We can sit here and wax on about him choosing himself and not her, and that it didn't have anything to do with you. I understand how you feel though. Humiliated.
Are you in IC? This may help.
I used to feel the way you did about her feeling smug because she pulled one over on me.
But that is what SOCIOPATHS do! They get off knowing they were "smarter" than someone else and got away with something.
We will never understand because we are not sociopaths. Read up on them. It's scarey. Thank God they didn't want us dead. I just read the book A Deadly Game about Scott Peterson - Laci Peterson's murderer. His personna and the OW personna is EERILY the same. It gave me a whole new viewpoint of OW and completely transformed the way I think about her and I power I HAD been giving her in my mind.
My friend said the next morning, that we should have come back at closing time, to watch how scared she was walking to her car that night!
I didn't die... I didn't freak out... And now, I no longer freak out whenever we go places.

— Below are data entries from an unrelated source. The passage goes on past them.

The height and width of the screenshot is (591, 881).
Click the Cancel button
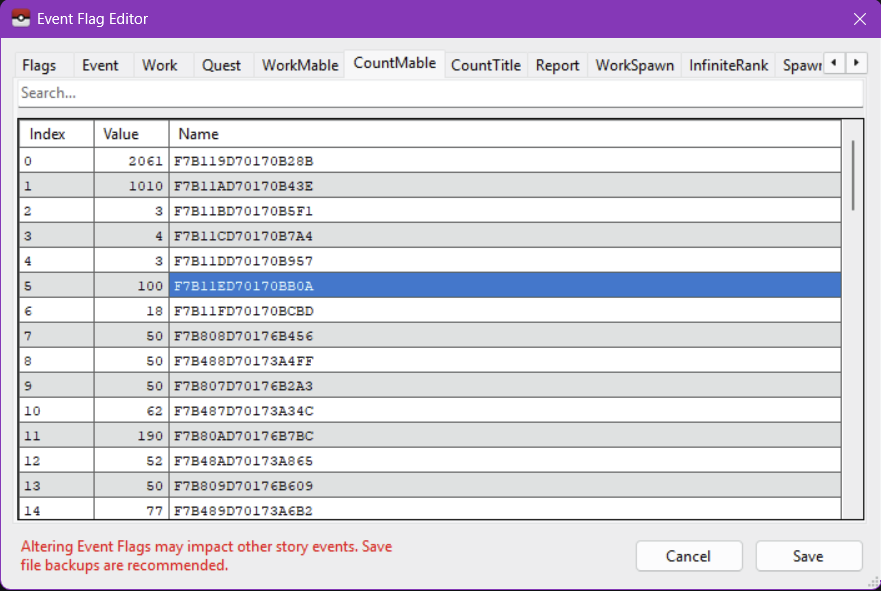[x=688, y=556]
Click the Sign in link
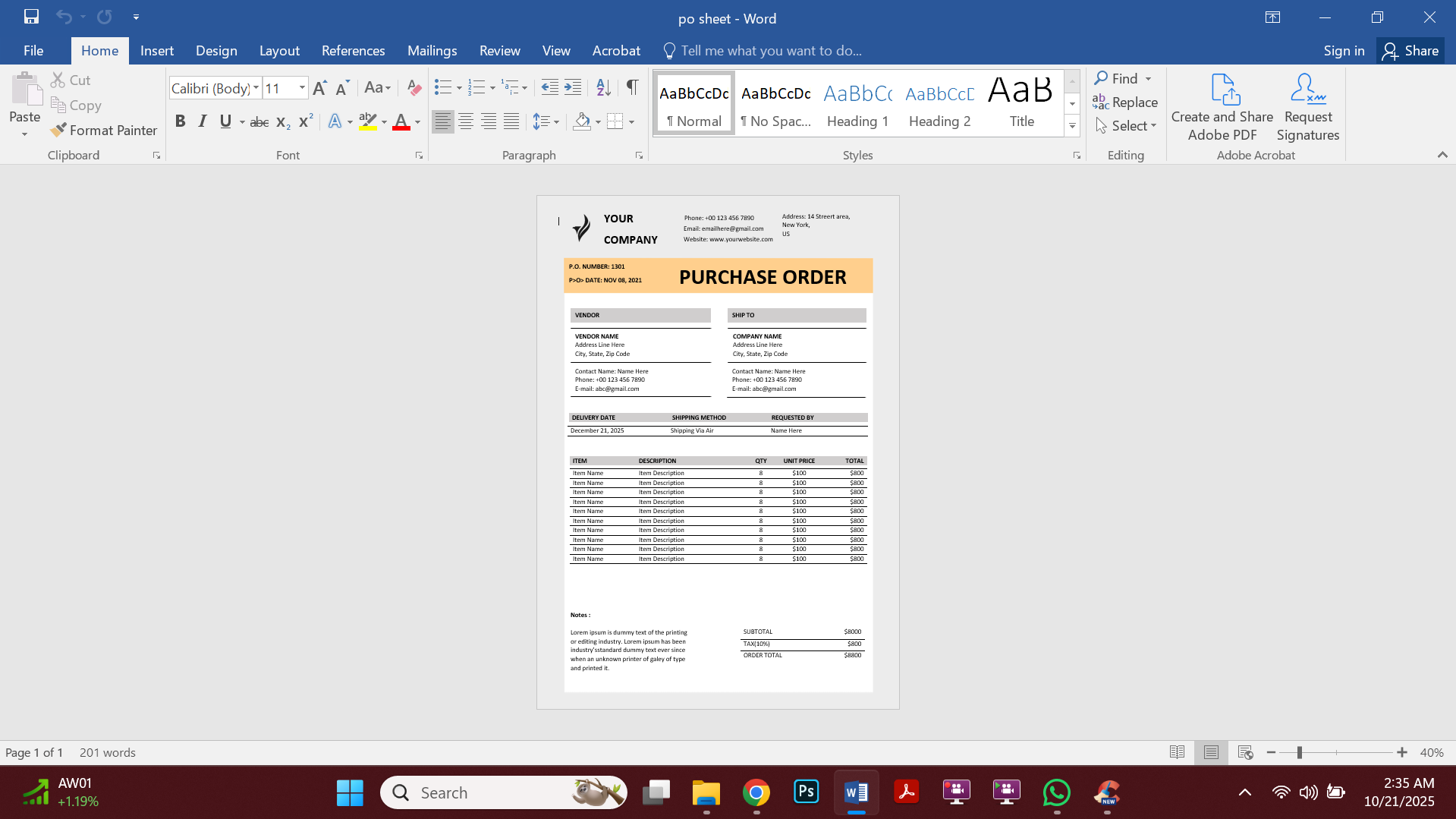Screen dimensions: 1456x819 click(x=1343, y=50)
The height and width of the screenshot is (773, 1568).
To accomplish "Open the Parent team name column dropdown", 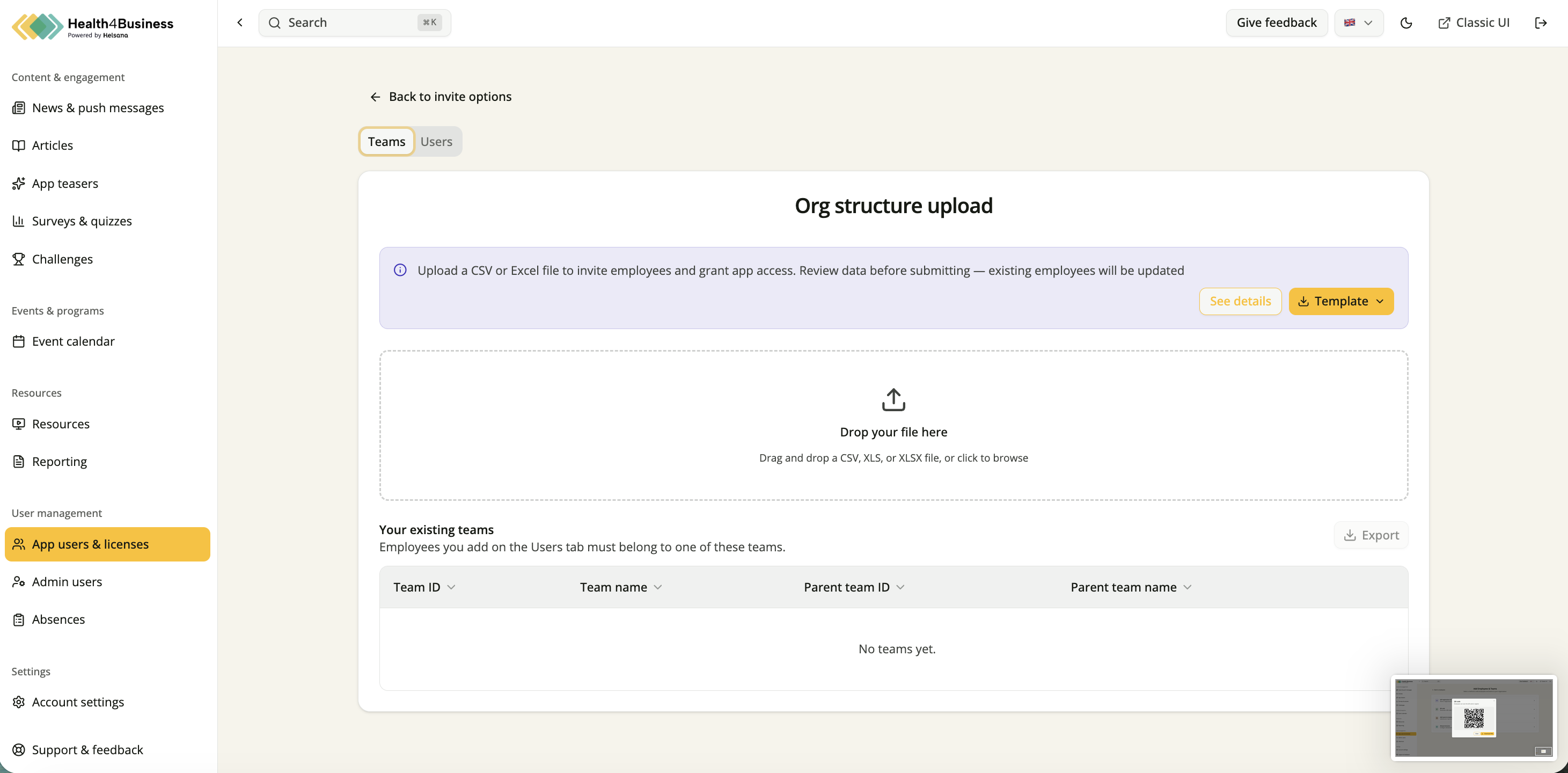I will [x=1188, y=587].
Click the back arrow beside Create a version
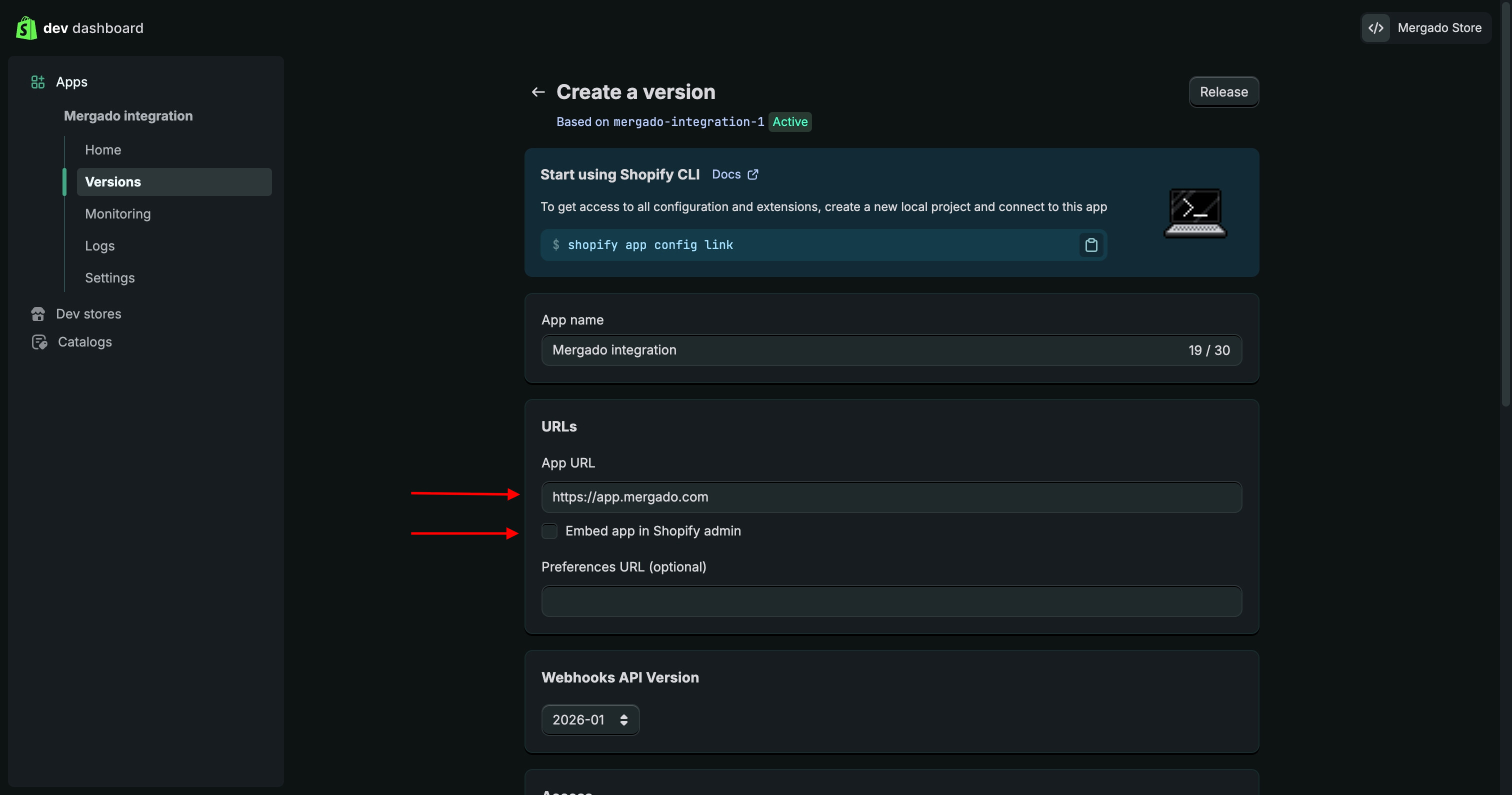 [x=538, y=92]
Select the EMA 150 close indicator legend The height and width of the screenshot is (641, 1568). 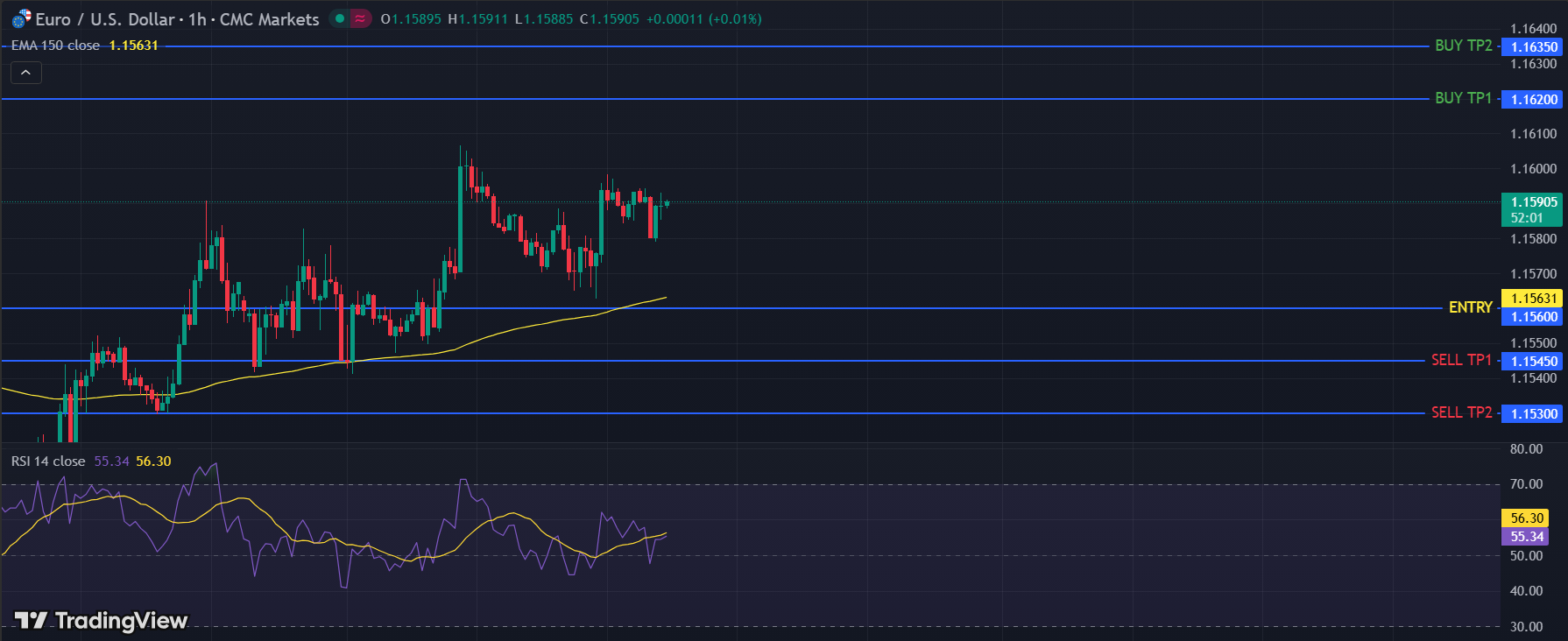(56, 46)
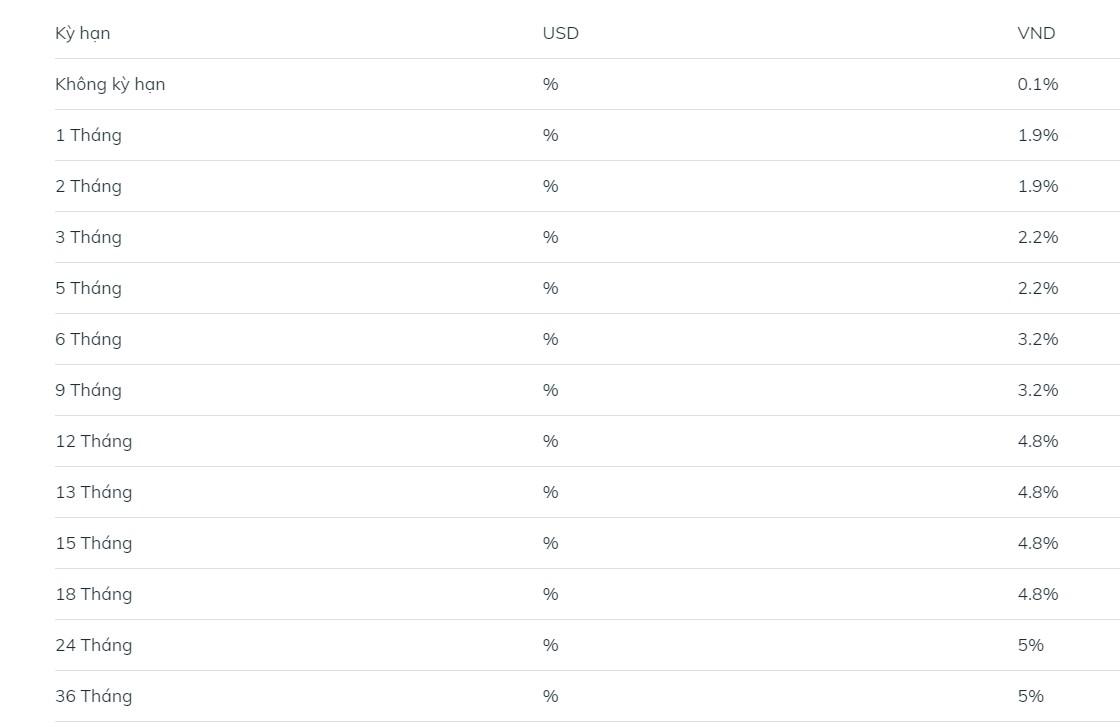Click the VND rate for 36 Tháng
Viewport: 1120px width, 728px height.
coord(1031,696)
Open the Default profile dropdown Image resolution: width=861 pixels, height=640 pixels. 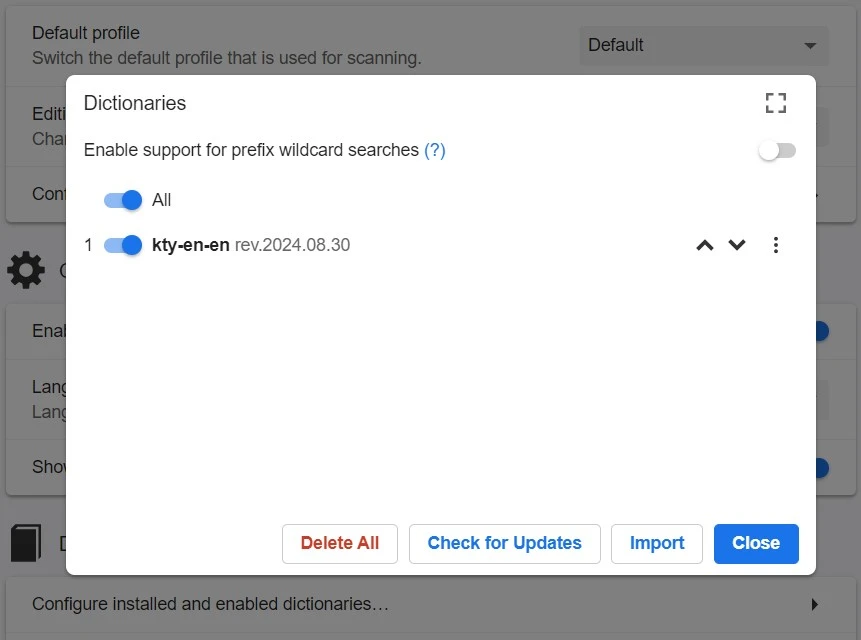[703, 45]
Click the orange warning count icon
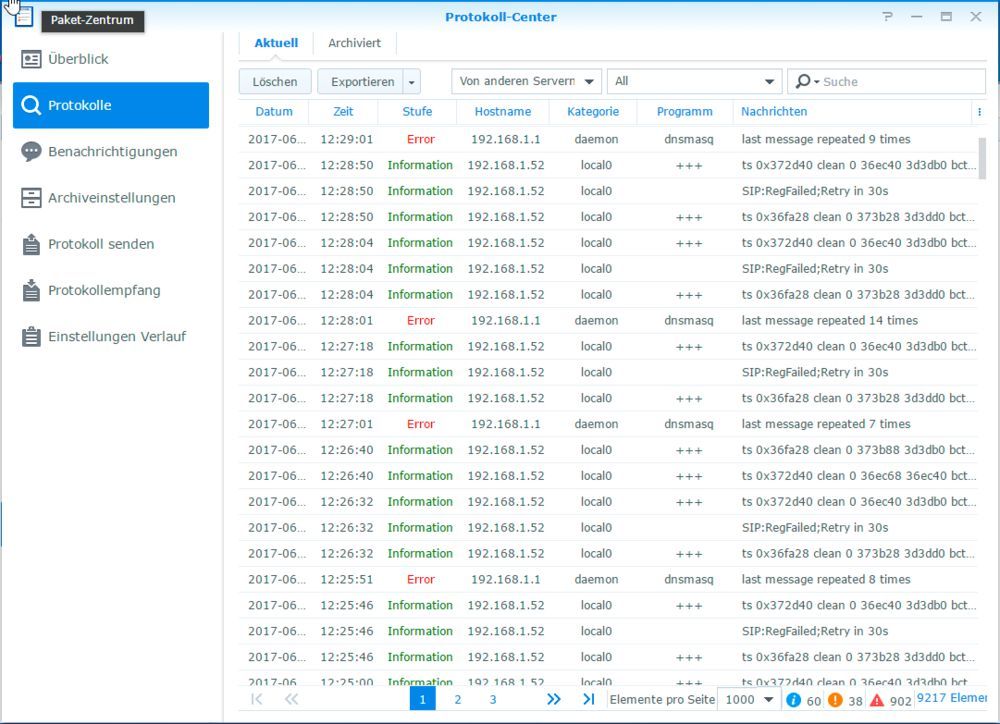1000x724 pixels. click(x=837, y=701)
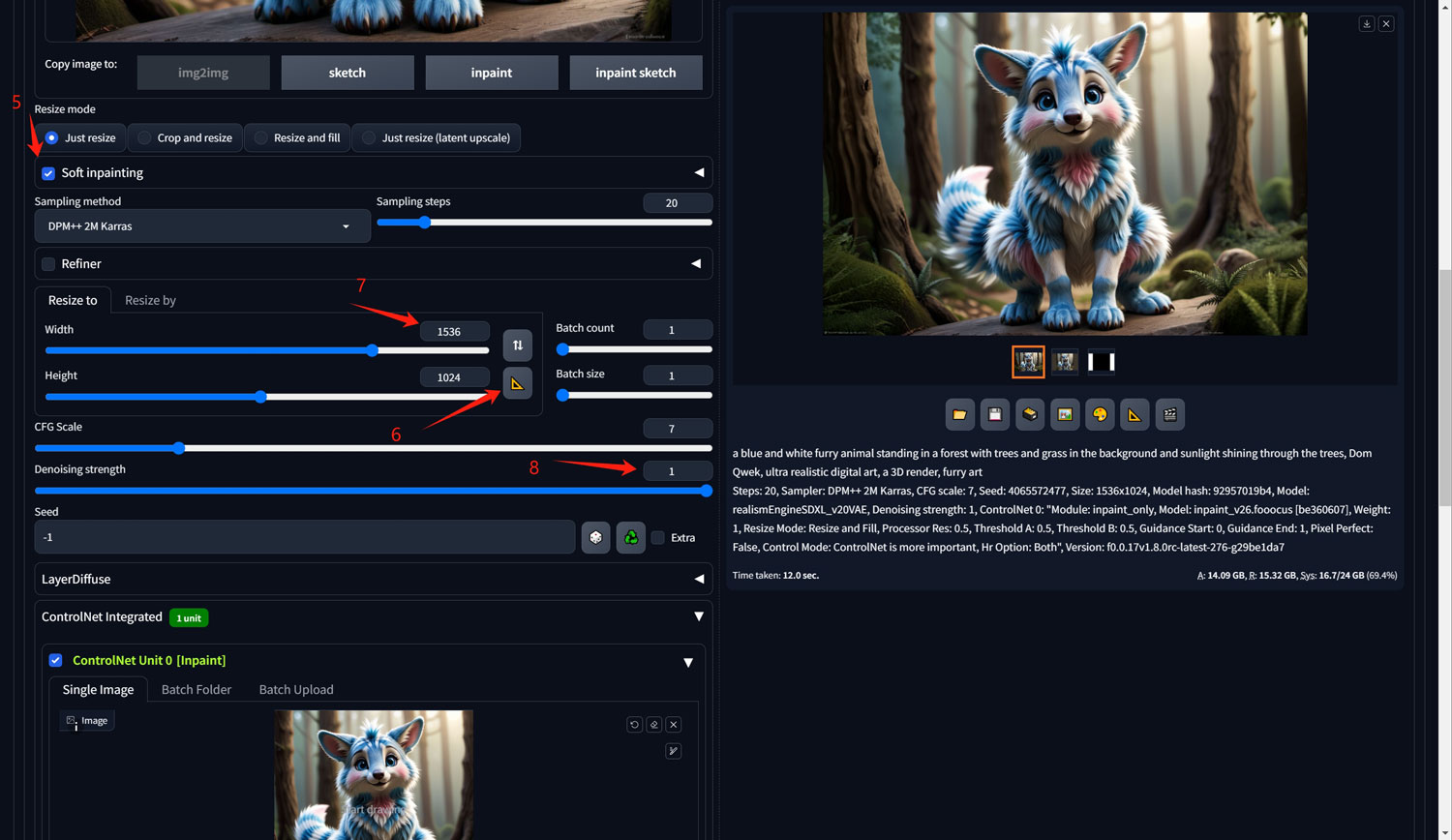Open the Batch Folder tab

click(197, 690)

I am scared to see her bcuz i might go to jail for beating the snot and shit out of her. I think all my lifes anger will come out and she will end up in critical condition w her life in the trauma nurses hands
I am so fuckin angry. I look forward to IC so i can heal. This is affectg how i deal w my kids and i cant hav them sufferg bcuz i cant manage my anger
I was, however, not above laughing at her stupid ass. She was so scared that I was going to kick her ass. That fear, was even better than me actually kicking her ass... How many evenings did she go to work, horrified that I had found her, and may come in? Was that the night I came to kick her ass? I also resisted the urge to eat at Texas Roadhouse every night for the rest of my life, just to keep her scared shitless. I would love to fill that restaurant with women, who sit and stare at her the whole time, though. Let her think I found all of her john's wives... It'd be worth all the weight I'd gain!
[This message edited by steadfast1973 at 9:09 AM, May 17th (Saturday)]
What helped me regain my footing was realizing that none of the OW (plural) could hold a candle to me. I conducted myself with honor and integrity which they completely lacked. Even before getting married, I was never chump enough to become involved with a married man, no matter what sad story he told or how well he could lie.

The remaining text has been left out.